Katherine Parker-Magyar '05
Travel and Culture Writer
Education: Hobart and William Smith Colleges, English and European studies; The New School, master’s degree in English literature
What I’m Doing Now: I began travel writing full time in 2018, and then the pandemic hit. I’m based in New York City, but I stayed in Jackson Hole at the time and wrote about road trips, national parks, and other outdoor stories from places in Montana and Wyoming, where it was easy to socially distance. After I got my vaccine, in May 2021, my first trip was to the Maldives. Soon, I have plans to travel to Rwanda to go mountain trekking and meet gorillas and chimps.
Most Important Influencer: Growing up, both my mom and dad loved to travel. They had four kids and would just take us with them. They took me to the Arctic circle when I was 14 months old. I saw all 50 states by the time I was 13. I really credit them for turning me into a travel writer. My mom, who also went to Kent Place (Elizabeth Parker ’71), kept a journal of musings and observations on our trips, which she bound and printed as a gift for her four children. It’s the best memento.
Biggest Risk I Took: I really love to read and write, and always wanted to become a writer. But to be a travel writer was such a dream for me. I was so nervous about not making it that I was too scared to try. I was 30 years old, working in media, and had a good salary, but I finally quit my job to focus on writing. It’s terrifying to put yourself out there as a writer; it took me a couple of years and grad school to make the leap.

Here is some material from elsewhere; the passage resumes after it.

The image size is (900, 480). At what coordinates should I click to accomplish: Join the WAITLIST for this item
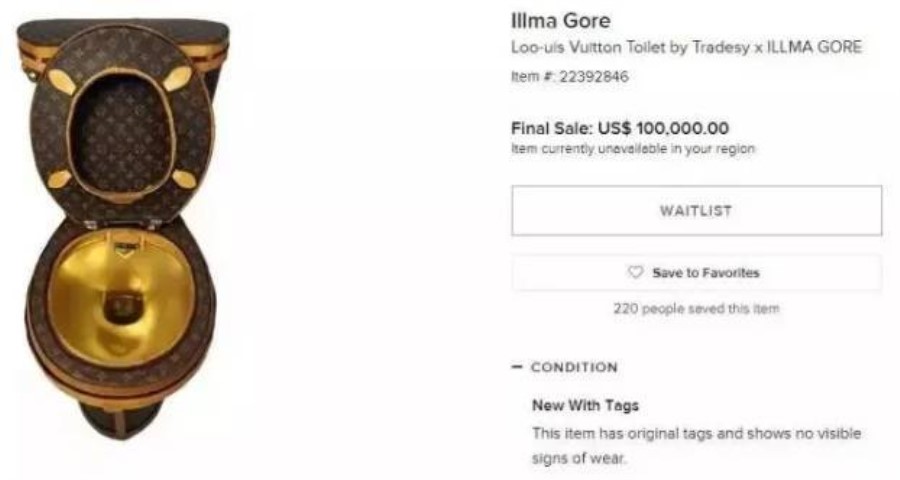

What KPS Taught Me: In college, I raised my hand all the time. In a letter of recommendation for grad school, one of my English professors at Hobart wrote about the first time I attracted his notice as a student. We were talking about this Adrienne Rich poem and it was just a bunch of guys raising their hands, and they were wrong. He wrote that I spoke up, fully dissected the poem, and was confident and brave enough to contradict the guys in class. I credit Kent Place for that, where being outspoken, being intelligent, and being opinionated are celebrated.
My Biggest Failure — and Most Important Lesson: Being disorganized. I had so many missed detentions — I was always late — that I had to stay after school for a day after graduation to sharpen pencils and clean erasers, and chat with the teachers. I know that should be a punishment, but it’s one of my highlights from high school. It was hilarious. I became more organized and focused as I got older. I was the best student I’ve ever been in graduate school. You can still come into yourself.
Advice for My KPS Sisters: If you’re going to pursue a creative field, you have to really market yourself and push for yourself. You have to put yourself out there. I didn’t want to share my writing at first, but I was my own harshest critic. Find what you’re passionate about and pursue that passion. Be curious. And don’t get discouraged. Your 20s can be a mis-marketed decade. You don’t have to have everything in order.